#### REQUIREMENT:
Each line that includes "agent" must be copied from the records.

#### MATERIAL SHOWN:
=== Begin Enclosure ===

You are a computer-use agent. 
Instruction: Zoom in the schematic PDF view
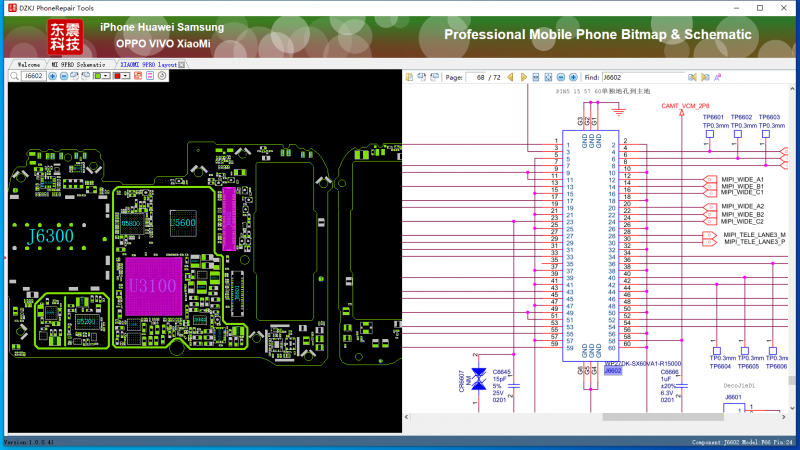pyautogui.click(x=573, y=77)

=== End Enclosure ===
=== Begin Enclosure ===

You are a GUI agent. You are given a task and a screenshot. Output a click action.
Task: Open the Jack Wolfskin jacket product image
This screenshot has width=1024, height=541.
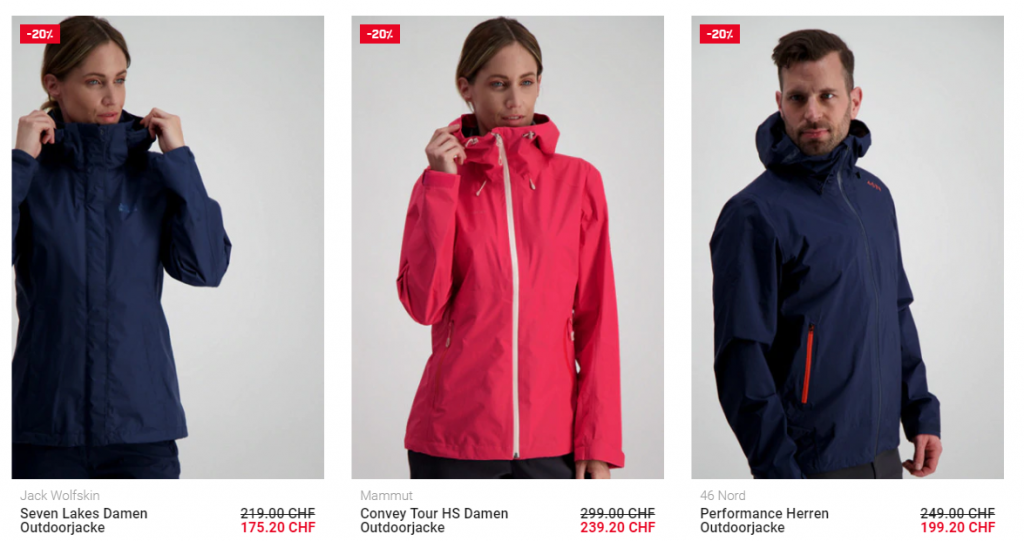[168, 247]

=== End Enclosure ===

#### EXERCISE ANSWER:
You are a computer-use agent. 
You are a GUI agent. You are given a task and a screenshot. Output a click action.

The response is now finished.